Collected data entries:
· · · ·
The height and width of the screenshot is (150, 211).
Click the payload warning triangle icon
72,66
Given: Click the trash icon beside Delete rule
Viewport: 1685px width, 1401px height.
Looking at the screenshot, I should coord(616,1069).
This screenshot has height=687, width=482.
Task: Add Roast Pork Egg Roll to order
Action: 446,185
· · · ·
▸ **Task requirements**:
Your reply must reproduce all records above exactly.

▸ **Completed exercise**:
The height and width of the screenshot is (150, 211).
Click the payload warning triangle icon
72,66
Given: Click the trash icon beside Delete rule
Viewport: 1685px width, 1401px height.
Looking at the screenshot, I should coord(616,1069).
This screenshot has height=687, width=482.
Task: Add Roast Pork Egg Roll to order
Action: 446,185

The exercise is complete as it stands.